I sent an email to our rescue and our president is going to look to see if we have foster homes available and someone up there can pull them. She knows alot of people in Georgia and has some contacts for getting them here. I will let you know what she says.


----------



## coppers-mom (Jan 9, 2009)

Great!
Poor little babies sure do need someone to help. The little girl is a "give up". So sad.


----------



## AquaClaraCanines (Mar 5, 2006)

Keep me posted!


----------



## AquaClaraCanines (Mar 5, 2006)

Did anyone ever call? I have an adopter desperate for the 7 month old!


----------



## FinnTastic (Apr 20, 2009)

Is there any status on these two?


----------



## AquaClaraCanines (Mar 5, 2006)

I don't know, I still want to know! I need to call but keep forgetting or haven't had time during business hours, or haven't gotten any answer.


----------



## coppers-mom (Jan 9, 2009)

I jsut sent an e-mail to try to find out about these two.
I will let you know as soon as I get more information.


----------



## AquaClaraCanines (Mar 5, 2006)

Thanks. If not, remind me to call tomorrow!


----------



## Karen519 (Aug 21, 2006)

*Jenna*

JENNA

REMEMBER to call about the two boys at Newton!!!


----------



## AquaClaraCanines (Mar 5, 2006)

Thanks! Doing it now, to find out if I need to take a road trip or something!


----------



## AquaClaraCanines (Mar 5, 2006)

The male is "gone" and she doesn't know if he's dead or adopted.
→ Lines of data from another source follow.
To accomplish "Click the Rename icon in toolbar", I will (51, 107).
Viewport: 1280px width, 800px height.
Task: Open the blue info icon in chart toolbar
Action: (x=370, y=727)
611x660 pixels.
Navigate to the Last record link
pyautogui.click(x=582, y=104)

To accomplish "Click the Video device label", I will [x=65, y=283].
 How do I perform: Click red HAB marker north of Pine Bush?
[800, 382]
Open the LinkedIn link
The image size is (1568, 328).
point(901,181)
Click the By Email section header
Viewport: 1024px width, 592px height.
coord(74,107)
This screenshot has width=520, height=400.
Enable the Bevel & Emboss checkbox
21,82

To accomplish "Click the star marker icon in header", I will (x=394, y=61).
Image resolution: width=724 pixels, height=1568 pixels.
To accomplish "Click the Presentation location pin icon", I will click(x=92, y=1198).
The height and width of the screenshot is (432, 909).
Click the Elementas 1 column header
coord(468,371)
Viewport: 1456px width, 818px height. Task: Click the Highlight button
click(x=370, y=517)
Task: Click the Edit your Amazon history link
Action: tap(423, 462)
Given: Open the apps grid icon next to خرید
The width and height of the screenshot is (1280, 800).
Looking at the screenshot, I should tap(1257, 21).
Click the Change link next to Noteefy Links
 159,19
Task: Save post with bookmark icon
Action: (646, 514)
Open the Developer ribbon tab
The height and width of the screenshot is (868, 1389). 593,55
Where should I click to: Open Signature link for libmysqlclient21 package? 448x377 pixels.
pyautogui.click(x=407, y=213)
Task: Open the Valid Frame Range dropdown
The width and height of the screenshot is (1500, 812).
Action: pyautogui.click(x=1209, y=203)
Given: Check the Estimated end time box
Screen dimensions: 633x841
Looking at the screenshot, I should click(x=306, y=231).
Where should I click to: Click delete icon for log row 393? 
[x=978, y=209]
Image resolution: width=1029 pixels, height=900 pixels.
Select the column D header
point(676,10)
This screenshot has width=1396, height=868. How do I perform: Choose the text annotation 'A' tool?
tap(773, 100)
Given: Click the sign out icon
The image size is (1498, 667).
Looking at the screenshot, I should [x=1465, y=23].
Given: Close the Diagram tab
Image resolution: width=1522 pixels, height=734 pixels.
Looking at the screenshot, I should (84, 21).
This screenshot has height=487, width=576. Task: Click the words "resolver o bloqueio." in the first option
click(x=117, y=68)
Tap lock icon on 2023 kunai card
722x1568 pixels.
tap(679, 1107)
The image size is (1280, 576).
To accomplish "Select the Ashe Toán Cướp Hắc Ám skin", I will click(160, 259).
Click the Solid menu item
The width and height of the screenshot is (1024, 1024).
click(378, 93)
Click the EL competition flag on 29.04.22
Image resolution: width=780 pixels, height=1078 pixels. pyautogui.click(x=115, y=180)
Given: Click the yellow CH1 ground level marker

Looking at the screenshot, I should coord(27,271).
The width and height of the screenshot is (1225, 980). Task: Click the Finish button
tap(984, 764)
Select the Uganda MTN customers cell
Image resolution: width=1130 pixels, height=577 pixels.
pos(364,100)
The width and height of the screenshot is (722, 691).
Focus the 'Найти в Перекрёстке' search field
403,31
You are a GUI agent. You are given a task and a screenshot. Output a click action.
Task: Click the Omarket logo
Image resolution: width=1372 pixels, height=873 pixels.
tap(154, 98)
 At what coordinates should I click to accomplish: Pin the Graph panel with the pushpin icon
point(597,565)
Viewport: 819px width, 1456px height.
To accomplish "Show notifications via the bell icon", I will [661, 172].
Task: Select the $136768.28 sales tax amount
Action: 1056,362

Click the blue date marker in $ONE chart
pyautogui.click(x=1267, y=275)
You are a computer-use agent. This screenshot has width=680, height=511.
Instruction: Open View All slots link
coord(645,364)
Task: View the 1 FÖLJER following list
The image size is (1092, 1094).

The baby was adopted right away.


----------



## coppers-mom (Jan 9, 2009)

Spartan Mom gave me two contacts to e-mail about these pups. One has replied adn doesn't know if they are still there.
I'll check my e-mail at work later and see if I have heard any more.
Of course, ACC may have found out by then.


----------



## coppers-mom (Jan 9, 2009)

ah hell.
Just believe he was adopted. It is probably true since the young ones go quickly and he is a pretty boy.


----------



## coppers-mom (Jan 9, 2009)

I got an e-mail about these two pups. she is pretty sure they were both adopted or rescued since a rescue pulled a lot of dogs and cats from Newton last week.


----------



## AquaClaraCanines (Mar 5, 2006)

Hope so! He was a handsome dude.


----------